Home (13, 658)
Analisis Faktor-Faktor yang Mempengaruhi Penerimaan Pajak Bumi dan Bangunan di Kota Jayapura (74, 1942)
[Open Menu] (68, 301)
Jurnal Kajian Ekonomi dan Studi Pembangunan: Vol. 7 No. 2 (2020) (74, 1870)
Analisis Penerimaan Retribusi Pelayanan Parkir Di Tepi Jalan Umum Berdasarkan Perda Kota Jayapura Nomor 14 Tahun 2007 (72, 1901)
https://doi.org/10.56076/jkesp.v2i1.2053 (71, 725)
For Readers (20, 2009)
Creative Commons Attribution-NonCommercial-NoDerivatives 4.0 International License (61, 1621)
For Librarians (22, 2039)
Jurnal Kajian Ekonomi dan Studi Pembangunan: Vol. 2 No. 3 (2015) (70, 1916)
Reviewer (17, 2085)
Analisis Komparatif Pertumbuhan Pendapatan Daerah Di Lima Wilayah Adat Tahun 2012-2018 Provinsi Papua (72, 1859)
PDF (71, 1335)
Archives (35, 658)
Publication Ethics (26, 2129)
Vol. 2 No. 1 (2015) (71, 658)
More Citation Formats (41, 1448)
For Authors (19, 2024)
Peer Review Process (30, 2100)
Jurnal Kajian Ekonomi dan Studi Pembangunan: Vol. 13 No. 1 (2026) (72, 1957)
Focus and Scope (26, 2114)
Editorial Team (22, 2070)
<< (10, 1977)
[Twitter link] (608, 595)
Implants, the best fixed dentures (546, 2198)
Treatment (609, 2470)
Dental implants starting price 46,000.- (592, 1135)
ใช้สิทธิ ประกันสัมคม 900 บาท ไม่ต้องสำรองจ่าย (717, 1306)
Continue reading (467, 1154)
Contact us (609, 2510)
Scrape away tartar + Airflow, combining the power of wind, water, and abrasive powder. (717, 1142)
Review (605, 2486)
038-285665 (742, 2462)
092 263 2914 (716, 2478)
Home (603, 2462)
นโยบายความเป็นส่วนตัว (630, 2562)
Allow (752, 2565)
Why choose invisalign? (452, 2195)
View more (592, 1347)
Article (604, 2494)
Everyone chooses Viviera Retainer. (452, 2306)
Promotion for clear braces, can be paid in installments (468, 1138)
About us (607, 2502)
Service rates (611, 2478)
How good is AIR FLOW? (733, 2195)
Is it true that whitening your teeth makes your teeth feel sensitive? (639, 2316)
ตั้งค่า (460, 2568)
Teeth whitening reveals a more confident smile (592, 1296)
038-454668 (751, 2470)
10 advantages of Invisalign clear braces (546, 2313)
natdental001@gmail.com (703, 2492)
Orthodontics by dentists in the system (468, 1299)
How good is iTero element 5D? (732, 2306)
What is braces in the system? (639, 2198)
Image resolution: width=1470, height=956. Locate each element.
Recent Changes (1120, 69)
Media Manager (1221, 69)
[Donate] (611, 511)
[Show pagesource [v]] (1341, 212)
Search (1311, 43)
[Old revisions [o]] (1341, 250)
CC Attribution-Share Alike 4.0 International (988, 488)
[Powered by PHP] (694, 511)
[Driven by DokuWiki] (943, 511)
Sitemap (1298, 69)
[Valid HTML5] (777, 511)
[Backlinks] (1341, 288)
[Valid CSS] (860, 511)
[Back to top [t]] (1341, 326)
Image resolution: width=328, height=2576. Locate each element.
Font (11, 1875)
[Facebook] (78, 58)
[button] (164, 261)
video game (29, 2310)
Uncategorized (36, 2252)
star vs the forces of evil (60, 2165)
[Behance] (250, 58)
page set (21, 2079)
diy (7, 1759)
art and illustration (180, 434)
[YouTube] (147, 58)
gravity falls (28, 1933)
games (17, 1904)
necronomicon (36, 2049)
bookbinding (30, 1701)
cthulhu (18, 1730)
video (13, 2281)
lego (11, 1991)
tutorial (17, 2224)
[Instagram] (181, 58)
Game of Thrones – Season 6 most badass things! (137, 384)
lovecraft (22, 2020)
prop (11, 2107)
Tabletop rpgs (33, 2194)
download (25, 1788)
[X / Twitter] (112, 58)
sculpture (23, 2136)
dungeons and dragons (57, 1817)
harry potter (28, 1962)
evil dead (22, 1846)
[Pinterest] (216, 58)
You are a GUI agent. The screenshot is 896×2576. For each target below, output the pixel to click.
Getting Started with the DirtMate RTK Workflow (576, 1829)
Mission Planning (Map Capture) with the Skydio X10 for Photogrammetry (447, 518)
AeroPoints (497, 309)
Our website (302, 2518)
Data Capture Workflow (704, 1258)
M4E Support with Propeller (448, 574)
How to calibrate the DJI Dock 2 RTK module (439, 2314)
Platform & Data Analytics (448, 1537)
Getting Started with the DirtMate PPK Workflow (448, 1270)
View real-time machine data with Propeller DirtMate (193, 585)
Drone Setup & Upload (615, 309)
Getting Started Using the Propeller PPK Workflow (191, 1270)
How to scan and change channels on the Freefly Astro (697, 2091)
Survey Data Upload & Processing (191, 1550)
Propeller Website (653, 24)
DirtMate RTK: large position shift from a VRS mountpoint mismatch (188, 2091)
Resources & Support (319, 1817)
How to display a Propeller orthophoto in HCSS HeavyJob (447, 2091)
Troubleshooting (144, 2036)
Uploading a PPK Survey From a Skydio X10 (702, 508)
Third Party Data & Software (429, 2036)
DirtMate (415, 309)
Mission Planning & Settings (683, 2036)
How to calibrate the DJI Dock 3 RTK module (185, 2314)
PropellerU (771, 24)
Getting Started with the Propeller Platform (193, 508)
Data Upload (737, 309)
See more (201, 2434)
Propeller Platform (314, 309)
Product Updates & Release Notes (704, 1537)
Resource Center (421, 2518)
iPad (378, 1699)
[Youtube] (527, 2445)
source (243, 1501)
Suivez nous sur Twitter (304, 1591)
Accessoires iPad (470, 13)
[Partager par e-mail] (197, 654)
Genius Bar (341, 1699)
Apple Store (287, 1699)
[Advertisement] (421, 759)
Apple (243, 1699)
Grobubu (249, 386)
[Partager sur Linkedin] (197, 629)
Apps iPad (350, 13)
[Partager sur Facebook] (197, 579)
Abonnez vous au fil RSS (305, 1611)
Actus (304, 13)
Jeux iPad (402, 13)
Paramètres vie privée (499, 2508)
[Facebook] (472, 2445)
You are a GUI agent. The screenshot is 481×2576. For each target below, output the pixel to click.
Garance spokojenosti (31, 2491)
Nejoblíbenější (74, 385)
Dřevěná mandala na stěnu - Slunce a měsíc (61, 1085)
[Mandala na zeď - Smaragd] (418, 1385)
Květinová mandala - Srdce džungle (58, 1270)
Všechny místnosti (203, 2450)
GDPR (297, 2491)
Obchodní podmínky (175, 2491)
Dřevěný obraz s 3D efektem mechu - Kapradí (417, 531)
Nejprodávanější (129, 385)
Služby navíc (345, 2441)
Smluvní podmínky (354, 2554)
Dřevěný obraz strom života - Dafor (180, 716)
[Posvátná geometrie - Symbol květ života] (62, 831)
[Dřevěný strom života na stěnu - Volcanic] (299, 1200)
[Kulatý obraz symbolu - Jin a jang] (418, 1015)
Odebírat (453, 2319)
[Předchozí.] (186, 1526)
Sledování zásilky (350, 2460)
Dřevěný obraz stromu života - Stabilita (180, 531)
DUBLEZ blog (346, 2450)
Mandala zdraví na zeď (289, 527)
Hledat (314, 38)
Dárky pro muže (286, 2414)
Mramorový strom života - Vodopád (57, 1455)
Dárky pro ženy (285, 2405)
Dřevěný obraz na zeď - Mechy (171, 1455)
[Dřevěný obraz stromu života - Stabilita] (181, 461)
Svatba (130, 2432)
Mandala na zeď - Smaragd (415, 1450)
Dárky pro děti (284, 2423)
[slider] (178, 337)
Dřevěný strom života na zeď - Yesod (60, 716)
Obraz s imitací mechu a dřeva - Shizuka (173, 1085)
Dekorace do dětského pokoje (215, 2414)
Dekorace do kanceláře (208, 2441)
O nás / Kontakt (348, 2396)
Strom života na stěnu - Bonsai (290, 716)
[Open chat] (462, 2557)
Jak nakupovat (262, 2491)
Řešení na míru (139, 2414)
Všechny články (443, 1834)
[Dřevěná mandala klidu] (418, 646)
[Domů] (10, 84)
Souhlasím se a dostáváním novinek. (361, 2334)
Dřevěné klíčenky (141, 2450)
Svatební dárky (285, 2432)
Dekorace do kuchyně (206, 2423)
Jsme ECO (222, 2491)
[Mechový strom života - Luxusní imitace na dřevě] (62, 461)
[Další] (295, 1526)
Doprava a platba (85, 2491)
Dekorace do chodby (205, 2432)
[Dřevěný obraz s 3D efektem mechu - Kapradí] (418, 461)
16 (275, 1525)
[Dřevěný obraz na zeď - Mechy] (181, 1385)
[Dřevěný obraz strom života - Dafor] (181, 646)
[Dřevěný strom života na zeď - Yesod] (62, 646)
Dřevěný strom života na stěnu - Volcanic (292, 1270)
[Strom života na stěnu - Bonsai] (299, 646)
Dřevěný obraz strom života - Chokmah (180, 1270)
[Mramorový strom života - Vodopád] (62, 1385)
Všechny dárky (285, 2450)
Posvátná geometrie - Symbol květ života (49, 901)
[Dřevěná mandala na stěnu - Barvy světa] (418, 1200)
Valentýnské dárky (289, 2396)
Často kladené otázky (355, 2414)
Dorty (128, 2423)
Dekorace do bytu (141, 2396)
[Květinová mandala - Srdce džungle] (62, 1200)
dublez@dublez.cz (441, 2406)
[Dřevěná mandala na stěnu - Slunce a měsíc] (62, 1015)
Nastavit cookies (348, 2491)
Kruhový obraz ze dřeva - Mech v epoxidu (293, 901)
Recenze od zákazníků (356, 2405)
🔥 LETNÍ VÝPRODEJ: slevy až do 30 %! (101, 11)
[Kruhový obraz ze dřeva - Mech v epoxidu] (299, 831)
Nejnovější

---+---

Problem statement :: Could you repeat exactly the lines in the listing above from the one with "Teeth whitening reveals" down to the one with "[Old revisions [o]] (1341, 250)"? Include both of those lines.

Answer section ::
Teeth whitening reveals a more confident smile (592, 1296)
038-454668 (751, 2470)
10 advantages of Invisalign clear braces (546, 2313)
natdental001@gmail.com (703, 2492)
Orthodontics by dentists in the system (468, 1299)
How good is iTero element 5D? (732, 2306)
What is braces in the system? (639, 2198)
Image resolution: width=1470, height=956. Locate each element.
Recent Changes (1120, 69)
Media Manager (1221, 69)
[Donate] (611, 511)
[Show pagesource [v]] (1341, 212)
Search (1311, 43)
[Old revisions [o]] (1341, 250)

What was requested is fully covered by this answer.